Behnisch Architekten Stuttgart and Munich is directed by Stefan Behnisch and his partners David Cook and Martin Haas, with Robert Hösle and Stefan Rappold as additional partners for the Munich office. Behnisch Architekten, Los Angeles is directed by Stefan Behnisch and Christof Jantzen, and Behnisch Architekten, Boston by Stefan Behnisch and Robert Matthew Noblett.
Since the foundation of the firm, the social dimension of architecture has been a fundamental aspect of its design philosophy. The search for innovative and sustainable design solutions making optimum use of natural resources has produced a variety of buildings, each of which responds to specific user requirements and site conditions. Behnisch Architekten's work is widely acclaimed for its innovative sustainable solutions and high architectural quality, and most of the firm's projects received international awards.
According to the practice, we, as architects, are driven by the belief that our surroundings directly influence the quality of our lives, whether in the work place, at home or in the public spaces in between. This emphasis on the social dimension is fundamental to our design philosophy, which takes as its starting point the acknowledgement that architecture is generated by the needs of people, needs that may be spiritual as well as being material.
Not only buildings but the quality of the urban environment affects our well-being. This concern for the physical context has produced a diverse portfolio of projects which are united by their sensitivity to the culture and climate of place, and by their desire to bring a new quality of life to their users and the context they inhabit.
We follow a design process that involves the clients in the development of architecture. In our projects, we work closely with the representatives of the client body and respective user groups. We present the development of the design on a regular basis not only to the clients but also to the future users of the building. We believe that this process improves and enriches the design whilst importantly preparing the future occupiers for their new home.
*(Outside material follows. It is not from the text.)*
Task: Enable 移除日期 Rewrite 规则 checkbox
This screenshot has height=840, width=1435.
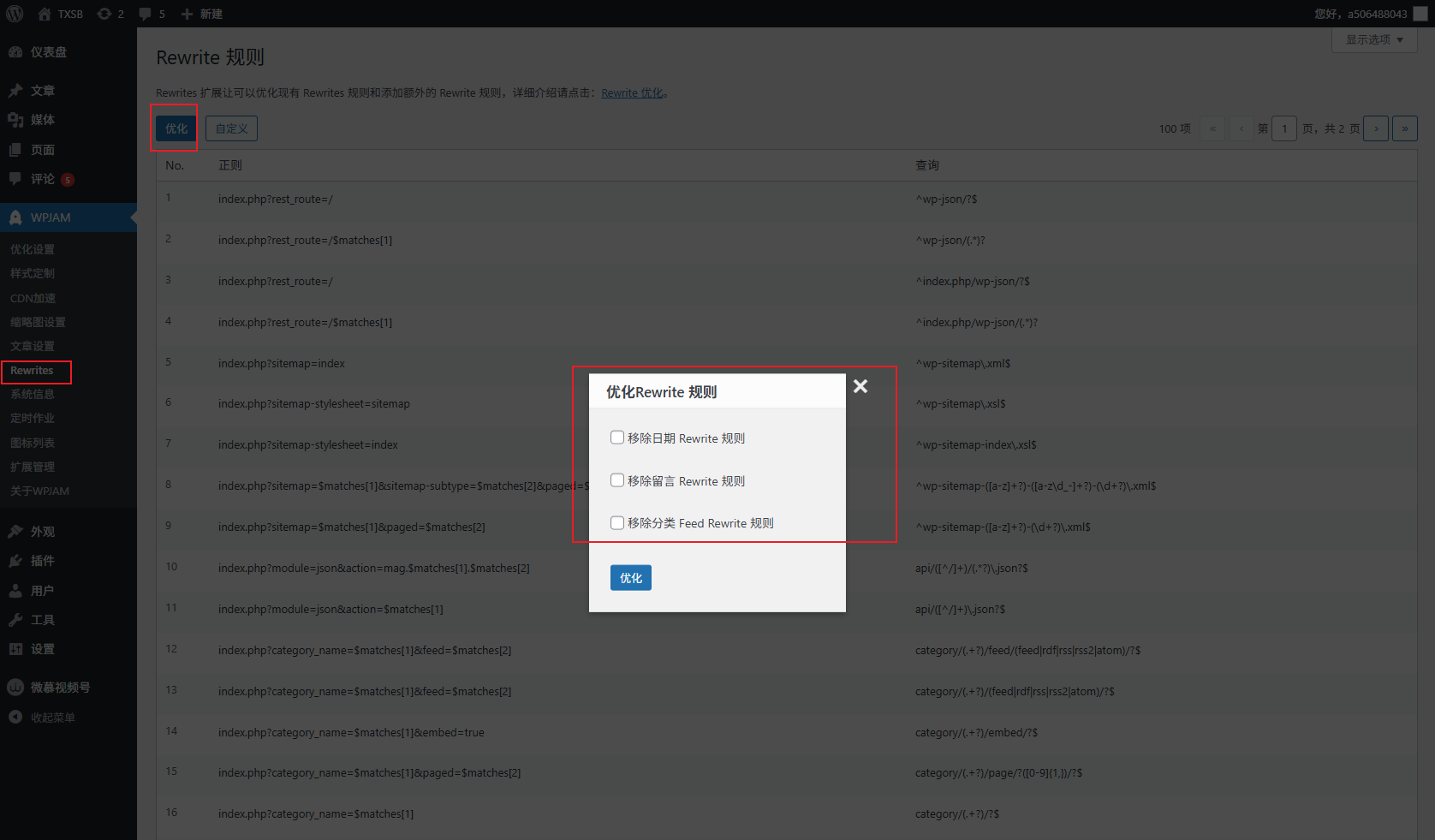Action: (617, 438)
As architects we are asked to resolve an ever-increasing number of concerns and/or aspects, which are required to be taken into account in the development and realization of an idea. As the number of consultants increases, be they from the traditional planning disciplines or not, the role of the architect becomes ever more demanding. Representatives from these disciplines are often self-proclaimed specialists, often unwillingly pursuing their own interests at the expense of others. We consider it our responsibility as leaders of the Design Team to ensure that all parties involved in the potentially complex task of building are duly heard and given the opportunity to contribute, also ensuring that social and human aspects are paid due consideration important projects.
Among the projects realised in the past are the Institute for Forestry and Nature Research in Wageningen, the Netherlands (1998), a EU pilot project for ecological construction; the Norddeutsche Landesbank in Hannover (2002); the LEED Platinum-rated Genzyme Center in Cambridge, MA; the Terrence Donnelly Centre for Cellular and Biomolecular Research for the University of Toronto (together with architectsAlliance, 2005); The 'Haus im Haus' for the Chamber of Commerce, Hamburg, Germany; the Thermal Spas in Bad Aibling, Germany, and in Bad Kleinkirchheim, Austria – the latter three all completed in 2007. The oceanographic museum “OZEANEUM” in the Unesco heritage port of Stralsund, Germany, opened in July 2008, the Unilever Germany Headquarter Building in Hamburg's HafenCity in September 2009, followed by the residential Marco Polo Tower on the same site in 2010. In 2009, Behnisch Architekten finalized the planning for Harvard's Allston Science Complex in Boston, and in the fall of 2010 the National Centre for Tumour Diseases (NCT) in Heidelberg was handed over to the client.